TASK PROMPT | Give exactly the lines from the one with "Given: Click the Alterar PIN button" through the final line of the listing below, both included, leaving out any pictures.

SUPPLIED INFORMATION |

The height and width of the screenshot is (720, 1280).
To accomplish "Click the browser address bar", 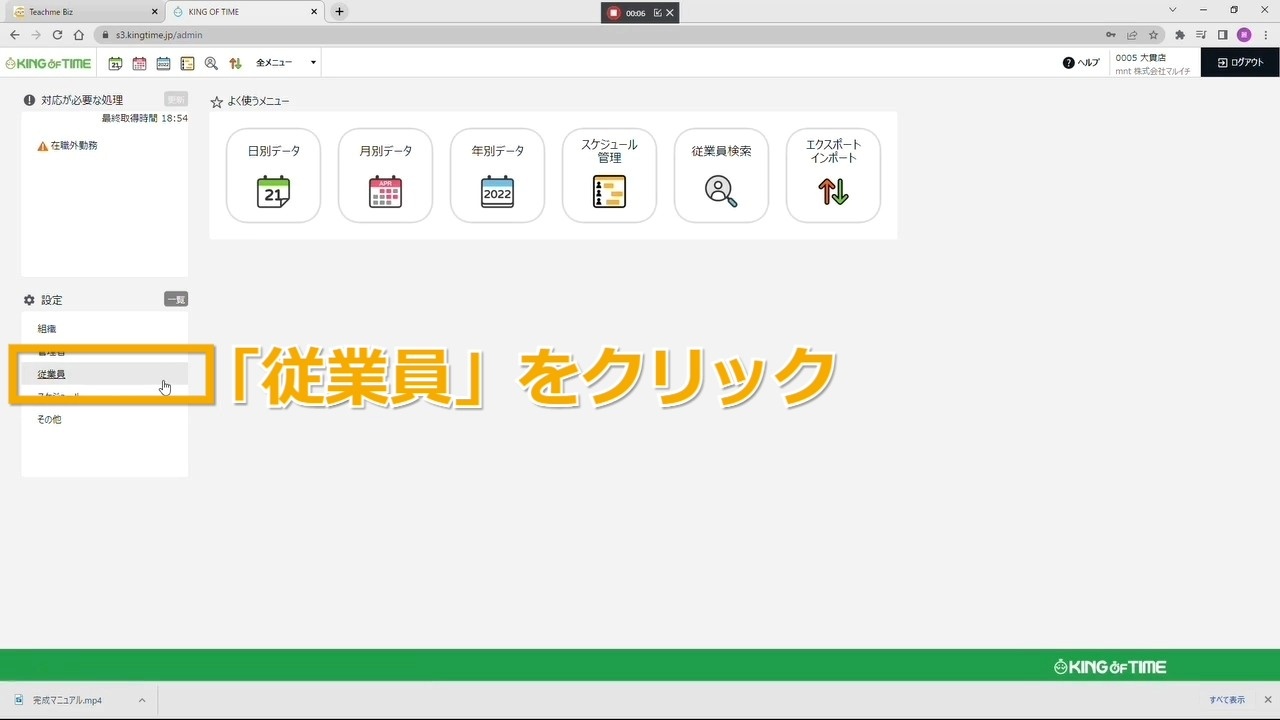I will (600, 35).
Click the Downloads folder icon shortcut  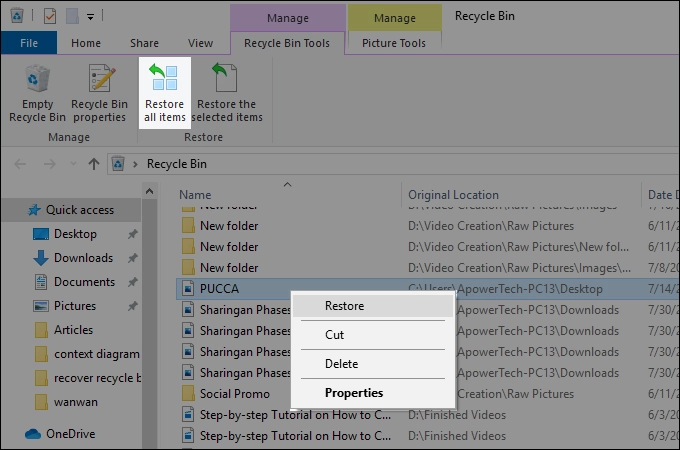(41, 258)
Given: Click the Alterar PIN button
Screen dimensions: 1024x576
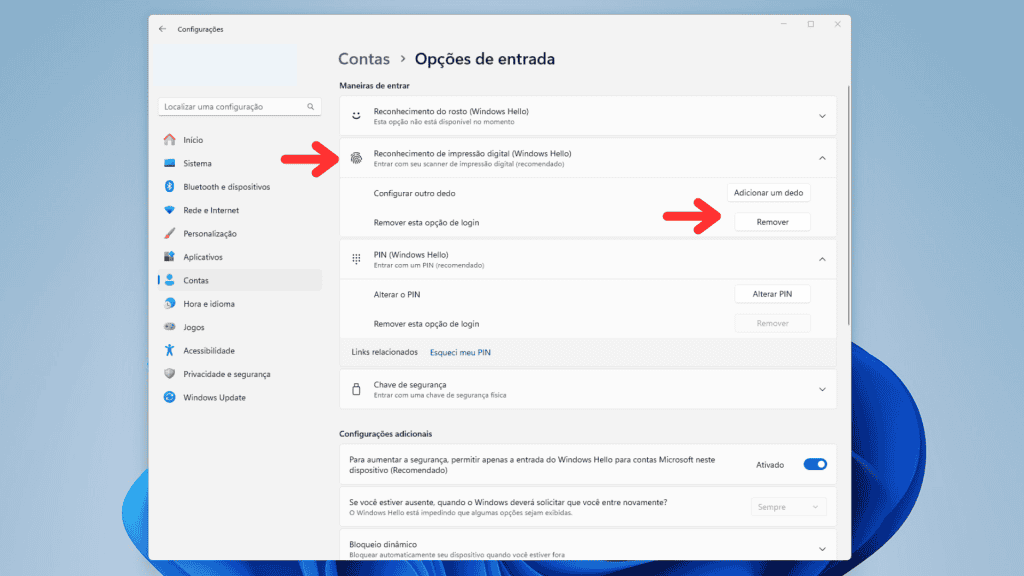Looking at the screenshot, I should (772, 293).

REPLY |
Given: Click the Alterar PIN button
Screen dimensions: 1024x576
Looking at the screenshot, I should (772, 293).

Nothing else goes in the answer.